Since the alternative hypothesis is one-tailed (less than), we will find the critical value corresponding to a left-tailed t-distribution with (n-1) degrees of freedom and α = 0.05.
df = (n - 1) = 30 - 1 = 29
Using a t-table or calculator, the critical value for a left-tailed test with 29 degrees of freedom and α = 0.05 is approximately -1.699.
Step 5: Compare the test statistic with the critical value.
Since the test statistic (-0.932) is greater than the critical value (-1.699), we fail to reject the null hypothesis.
Step 6: State the conclusion.
There is not enough evidence at the α = 0.05 level to support the claim that the machine is broken. The customer's sample mean of 11.5 ounces does not provide sufficient evidence to conclude that the machine's mean liquid delivery is less than 12 ounces.
To answer this question, we can perform a hypothesis test using the sample mean and the known population standard deviation.
Step 1: State the hypotheses:
- Null hypothesis (H0): The machine is not broken, and the true mean amount of liquid dispensed is 12 ounces.
- Alternative hypothesis (H1): The machine is broken, and the true mean amount of liquid dispensed is less than 12 ounces.
Step 2: Select a significance level (alpha):
In this case, the significance level (alpha) is given as 0.05 or 5%.

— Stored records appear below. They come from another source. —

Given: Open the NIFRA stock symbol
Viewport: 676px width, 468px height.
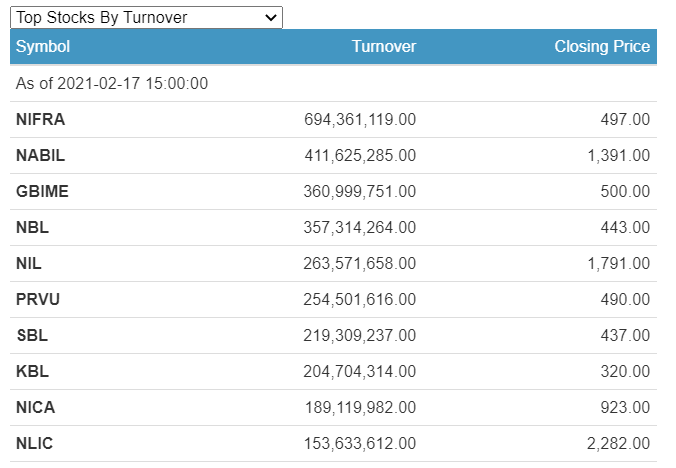Looking at the screenshot, I should pos(41,119).
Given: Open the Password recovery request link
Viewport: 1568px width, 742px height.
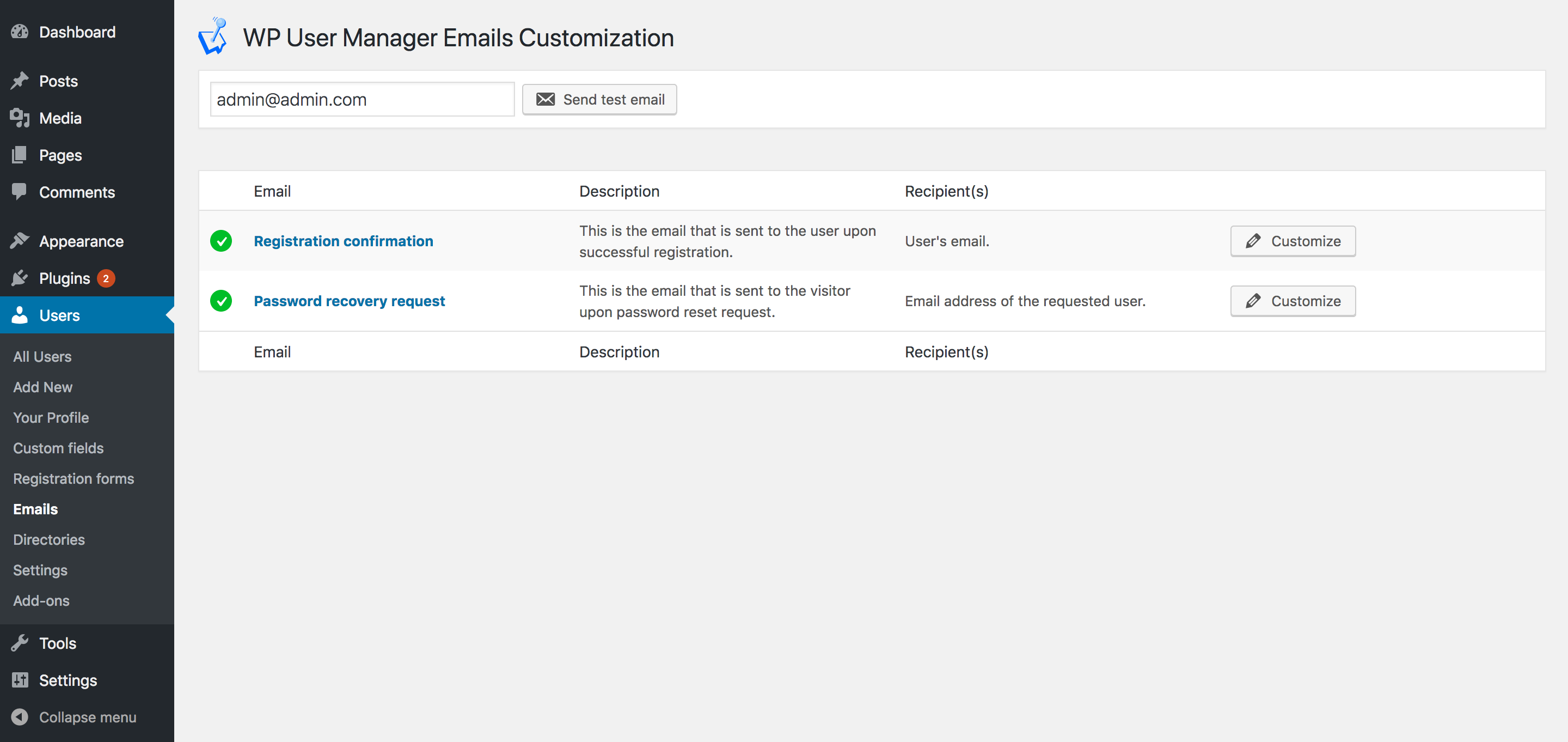Looking at the screenshot, I should [x=349, y=300].
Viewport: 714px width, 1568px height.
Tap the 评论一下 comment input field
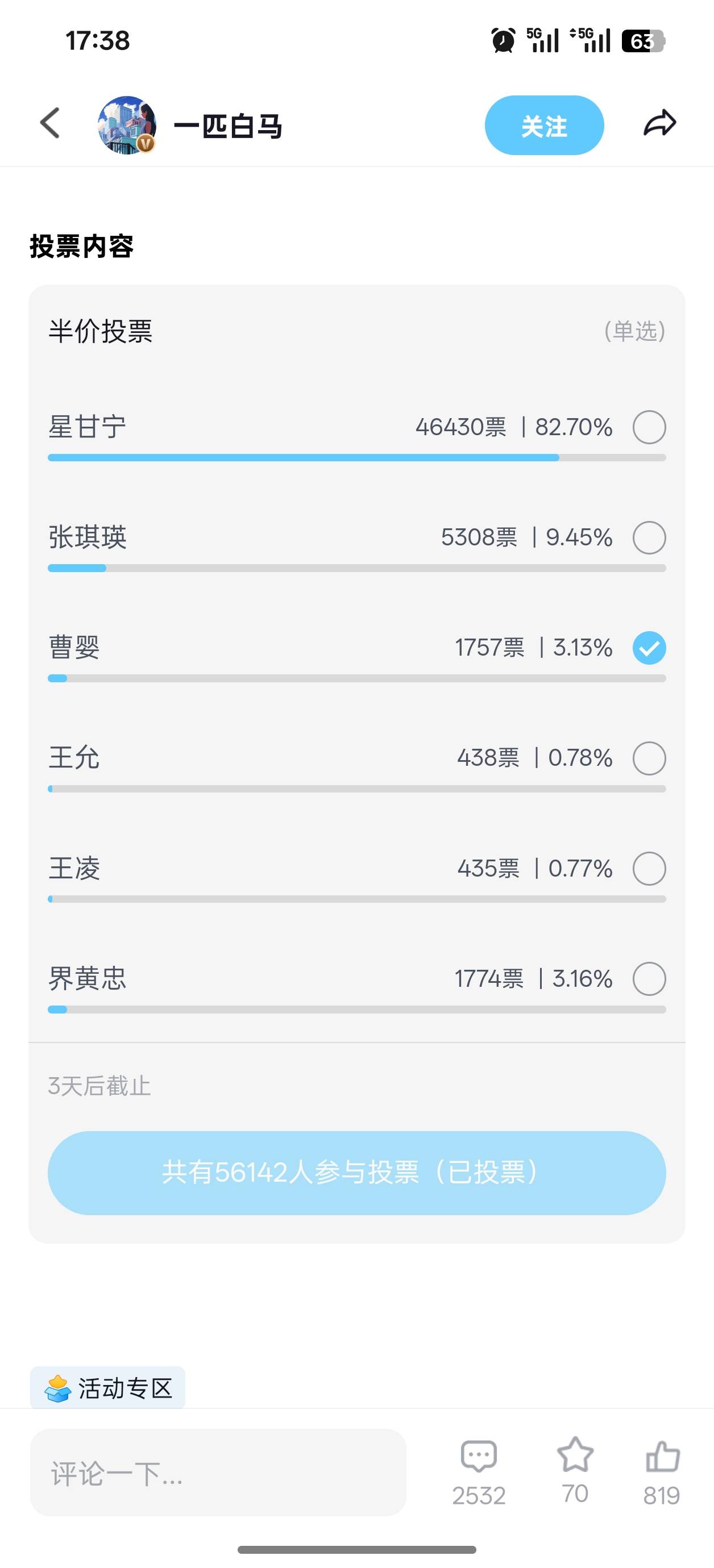coord(218,1473)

Step 3: Compute the test statistic:
The test statistic for this problem is a one-sample z-test since we know the population standard deviation. We can calculate it using the formula:
z = (x̄ - μ) / (σ / sqrt(n))
where x̄ is the sample mean, μ is the population mean, σ is the population standard deviation, and n is the sample size.
In this case:
x̄ = 11.5 ounces
μ = 12 ounces
σ = 1.1 ounces
n = 30
Plugging the values into the formula, we get:
z = (11.5 - 12) / (1.1 / sqrt(30))
z = -0.5 / (1.1 / sqrt(30))
z ≈ -1.21
Step 4: Determine the critical value:
Since the alternative hypothesis is one-tailed (less than 12 ounces), we need to find the critical value corresponding to a 5% level of significance (alpha) in the left tail of the standard normal distribution.

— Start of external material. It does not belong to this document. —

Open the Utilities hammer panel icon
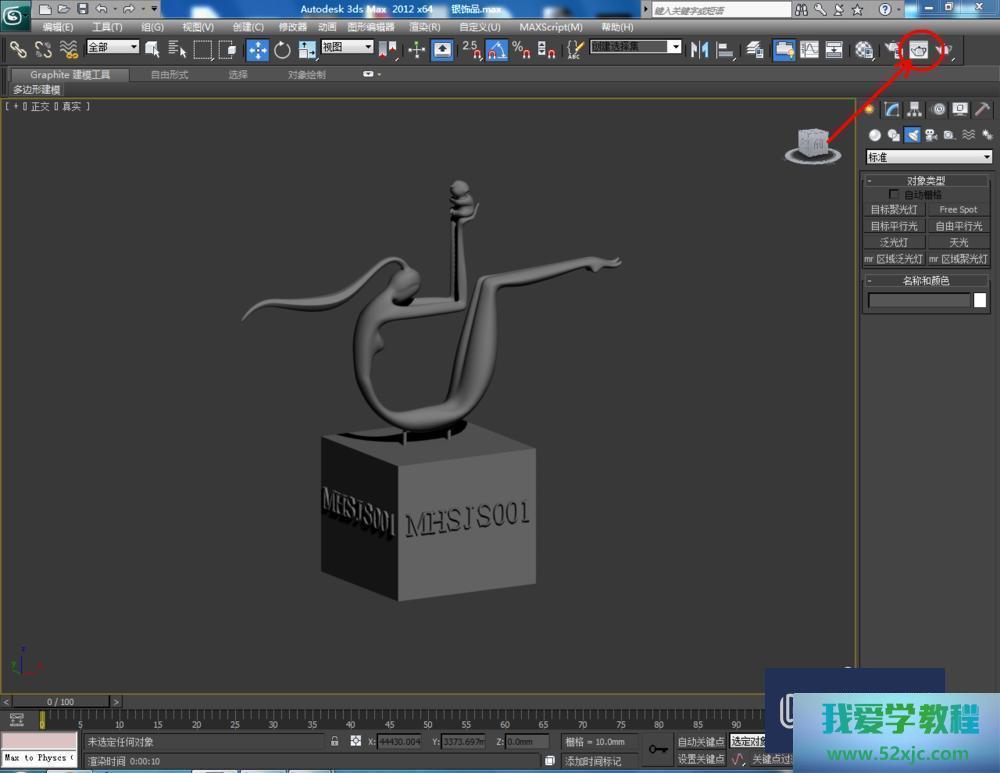 coord(982,110)
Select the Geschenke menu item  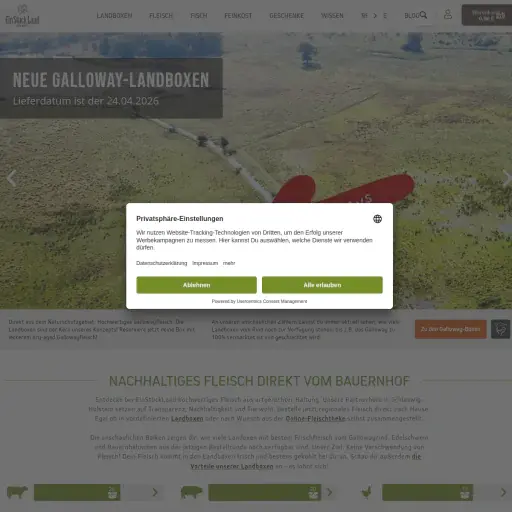pos(286,16)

This critical value can be looked up in a standard normal distribution table or calculated using statistical software. For a significance level of 0.05 (alpha = 0.05), the critical value is approximately -1.645.
Step 5: Make a decision:
Compare the calculated test statistic (z = -1.21) with the critical value (-1.645). If the calculated test statistic is less than the critical value, we can reject the null hypothesis in favor of the alternative hypothesis. Otherwise, we fail to reject the null hypothesis.
In this case, -1.21 > -1.645, which means the calculated test statistic does not fall in the rejection region. Therefore, we fail to reject the null hypothesis. There is not enough evidence, at the α = .05 level, to claim that the machine is broken.